▶ **Work instructions**
Restate word for word the lines below, from the one containing "Click the lightning bolt inside the leaf icon" through the final line, with no pictures included.

Information given START

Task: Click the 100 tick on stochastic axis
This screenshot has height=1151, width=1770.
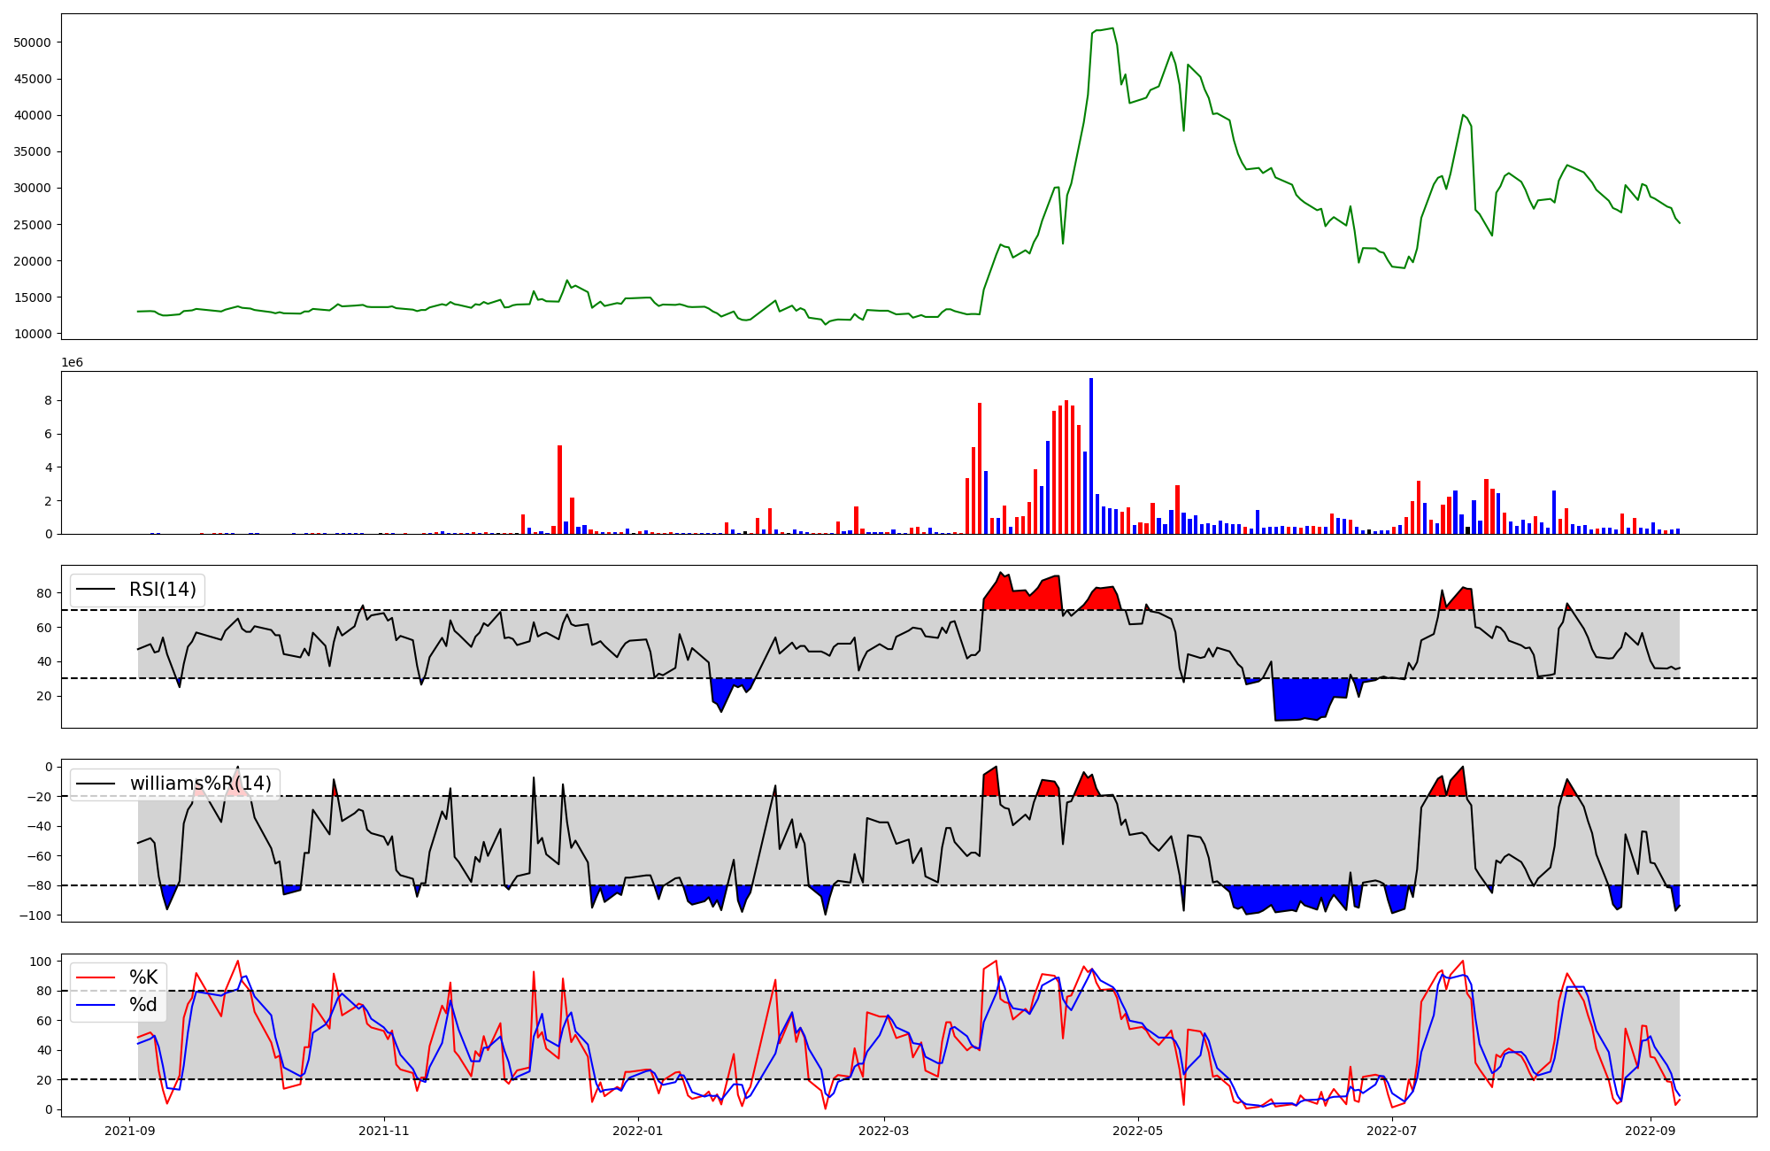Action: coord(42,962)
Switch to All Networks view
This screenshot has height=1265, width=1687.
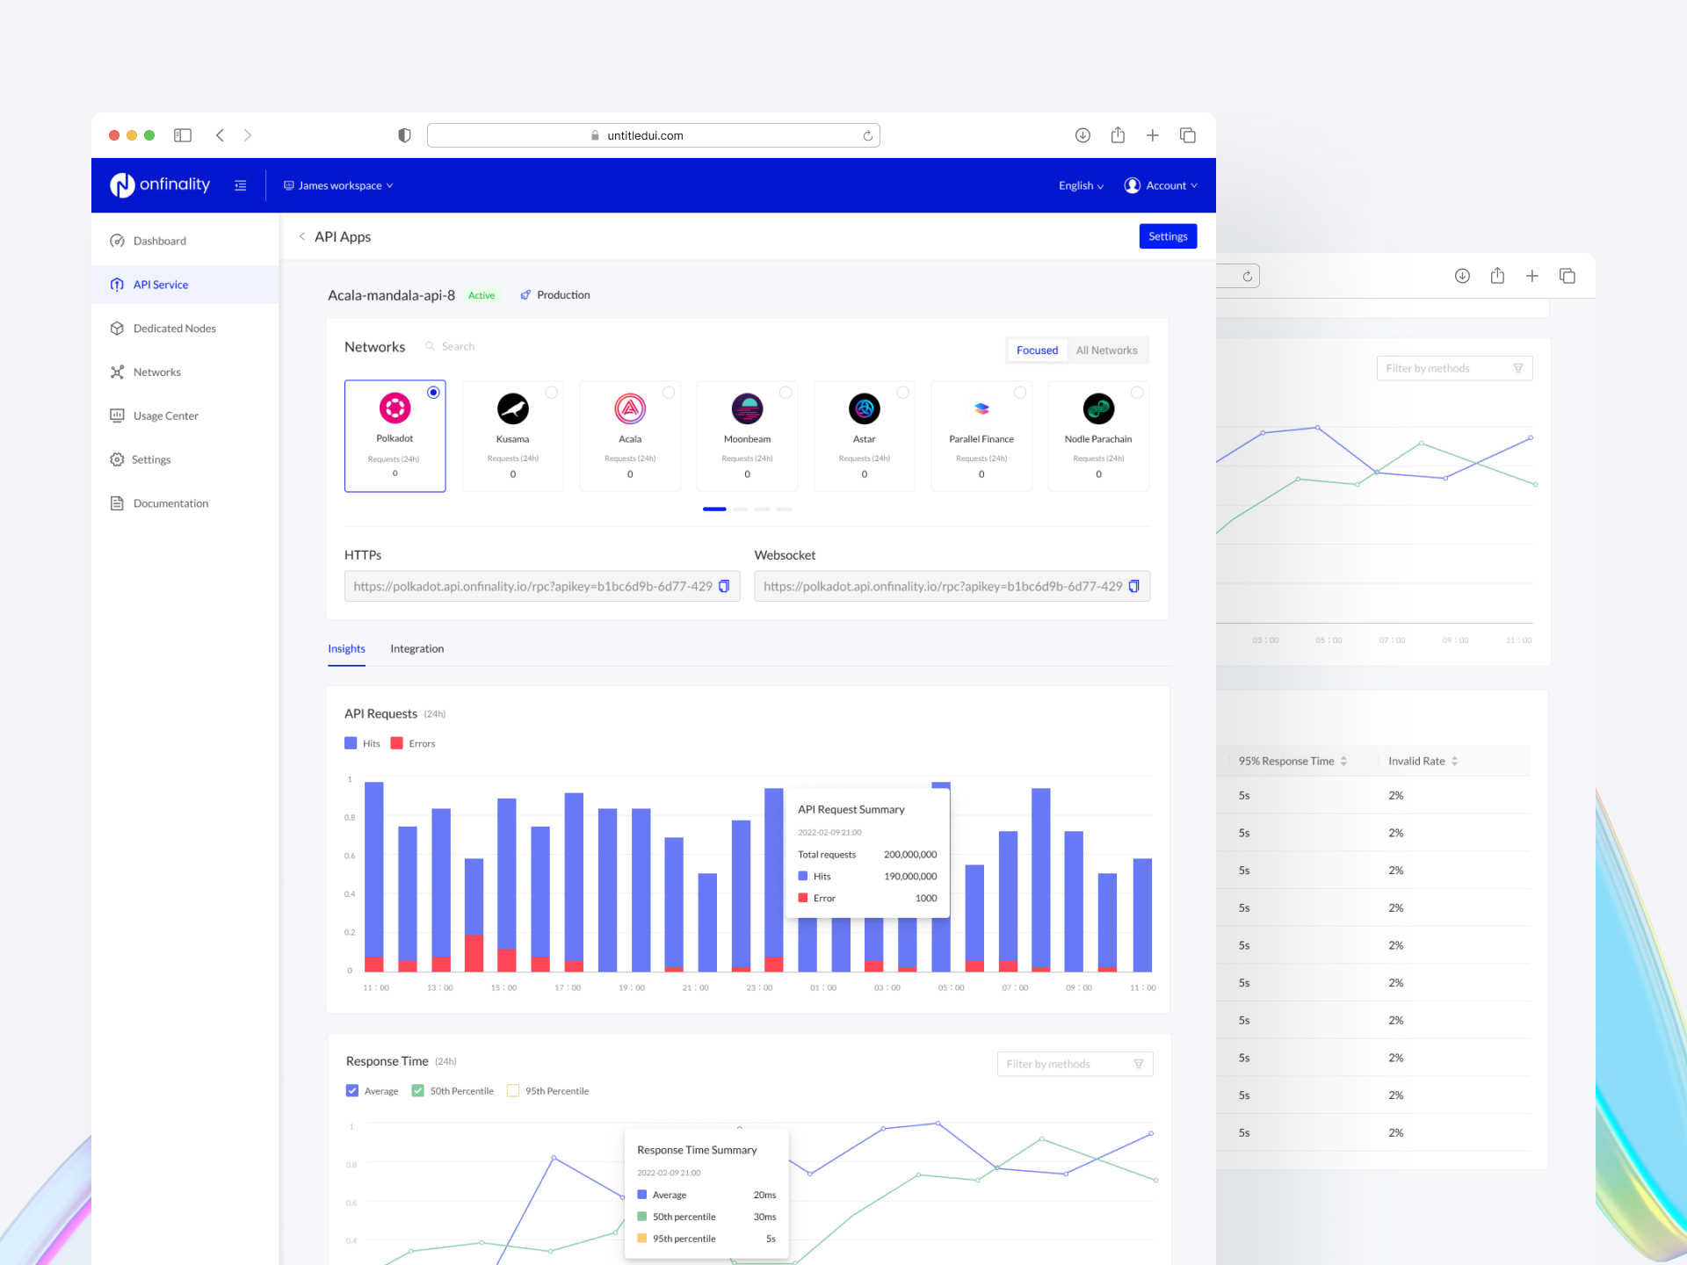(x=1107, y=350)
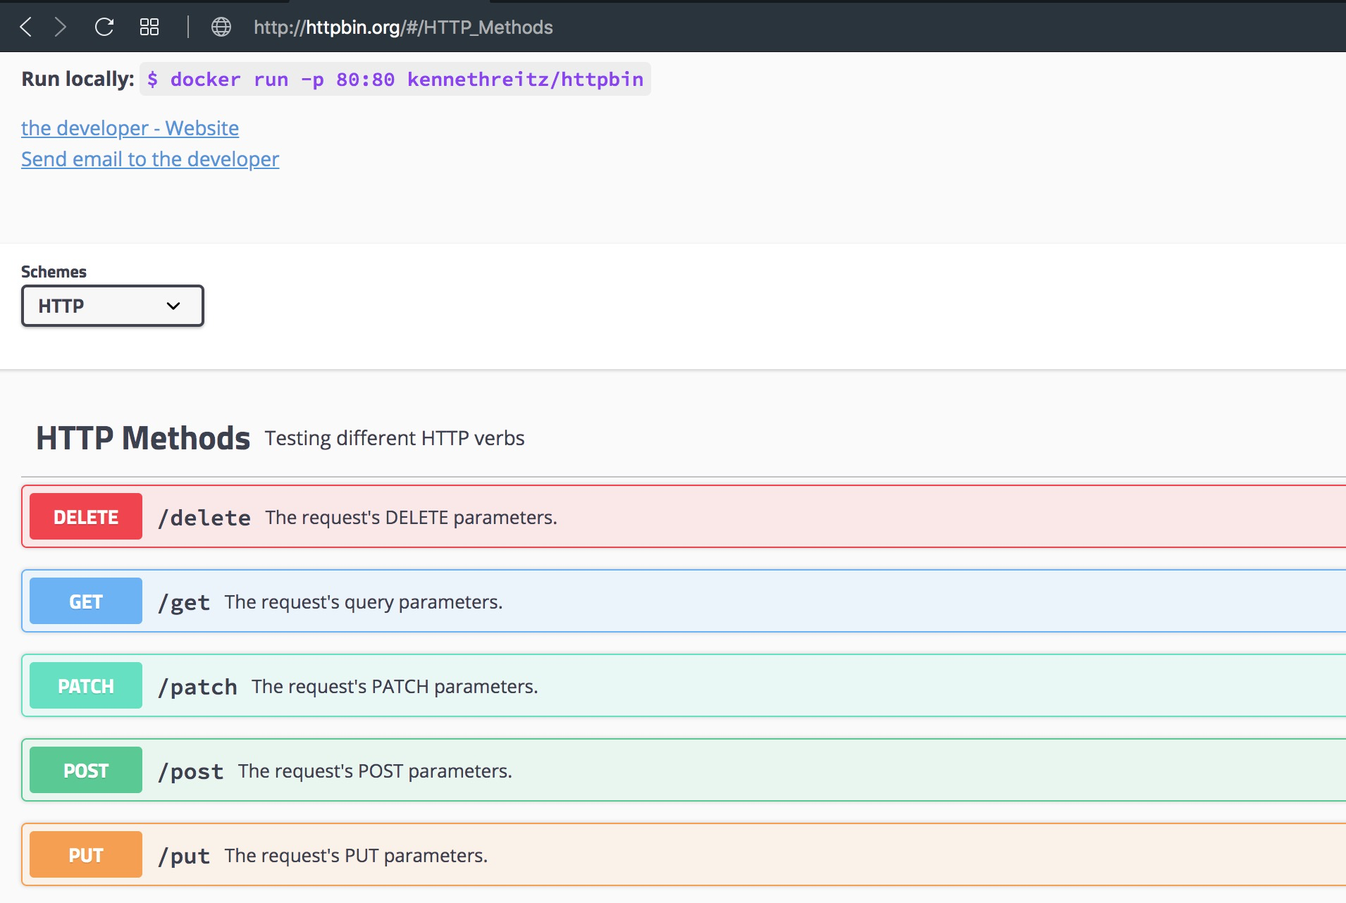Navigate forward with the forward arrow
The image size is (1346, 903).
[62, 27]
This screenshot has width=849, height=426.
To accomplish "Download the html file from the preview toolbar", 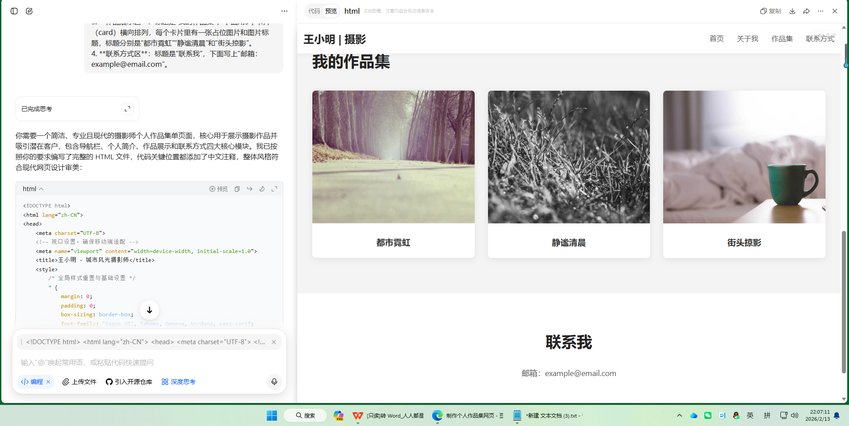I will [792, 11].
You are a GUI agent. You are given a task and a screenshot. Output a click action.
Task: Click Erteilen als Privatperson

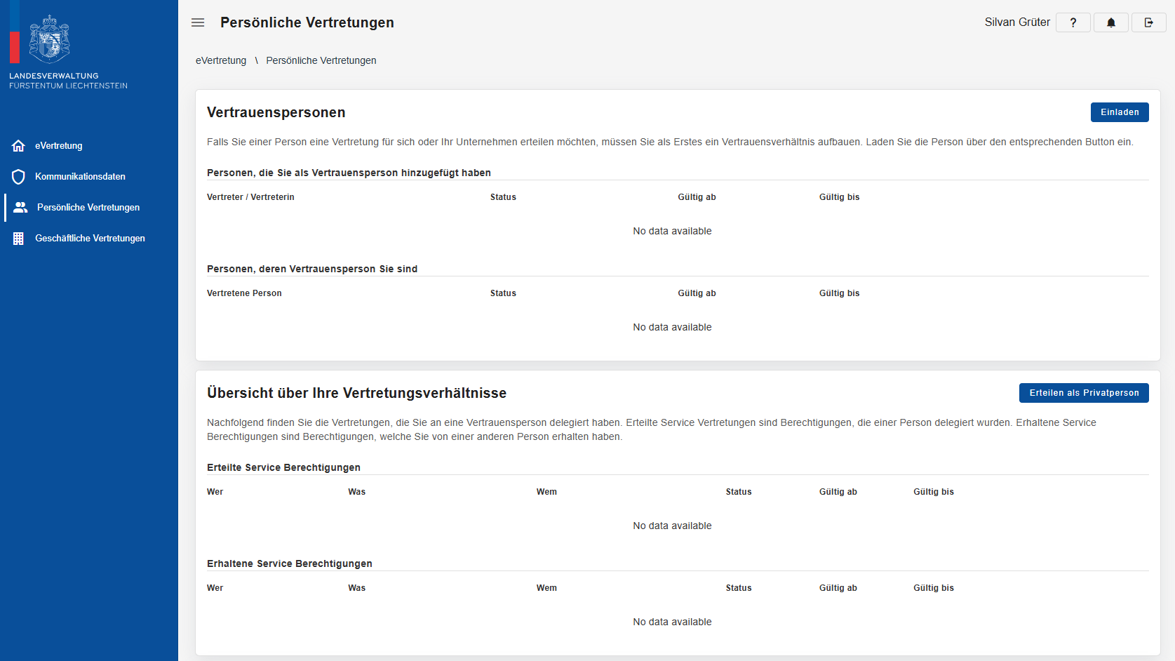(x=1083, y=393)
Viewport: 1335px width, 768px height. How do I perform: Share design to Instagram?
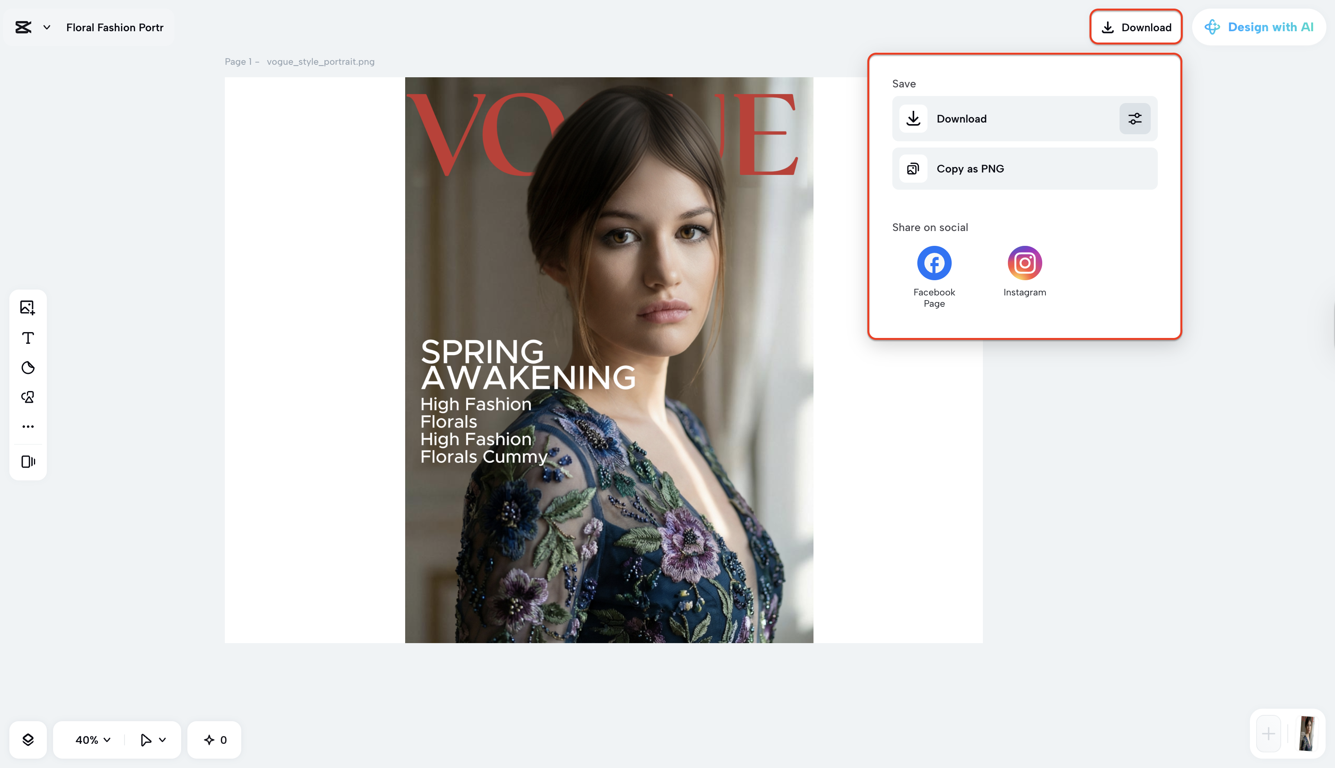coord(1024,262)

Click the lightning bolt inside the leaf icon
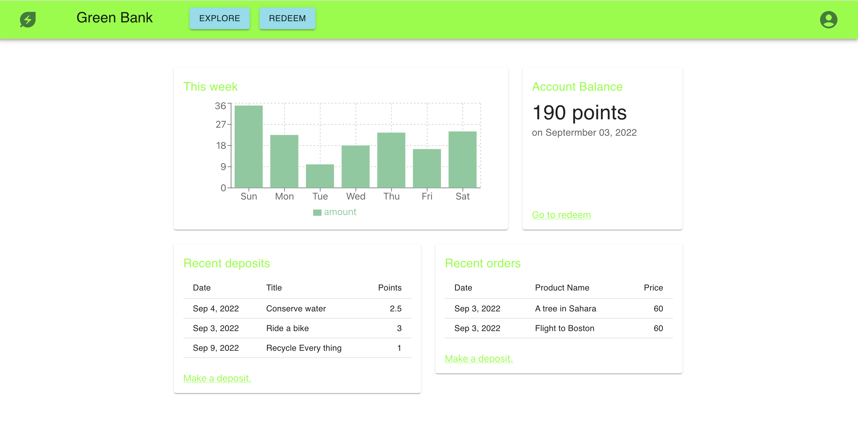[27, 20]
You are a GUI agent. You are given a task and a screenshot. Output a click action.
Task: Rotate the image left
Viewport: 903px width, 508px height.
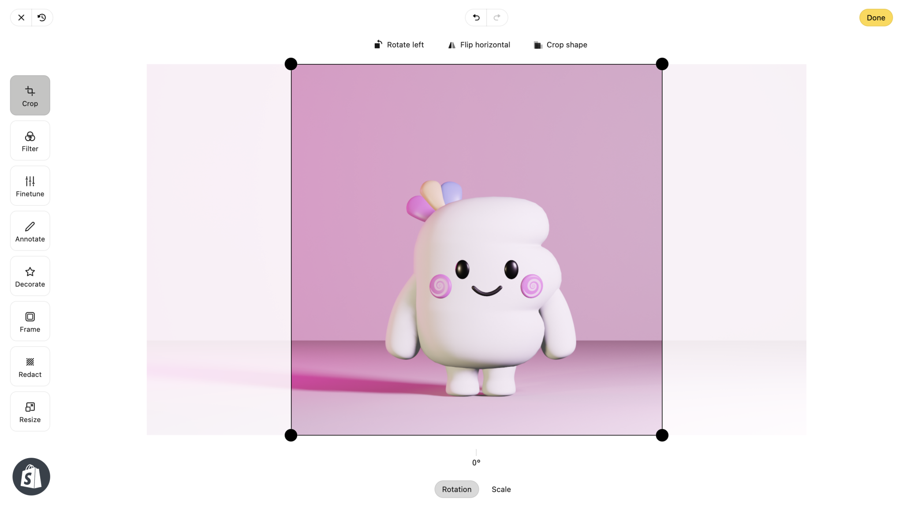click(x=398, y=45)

Information given END

▶ **Expected answer**
Click the lightning bolt inside the leaf icon
[27, 20]
You are a GUI agent. You are given a task and a screenshot. Output a click action.
Task: Rotate the image left
Viewport: 903px width, 508px height.
click(x=398, y=45)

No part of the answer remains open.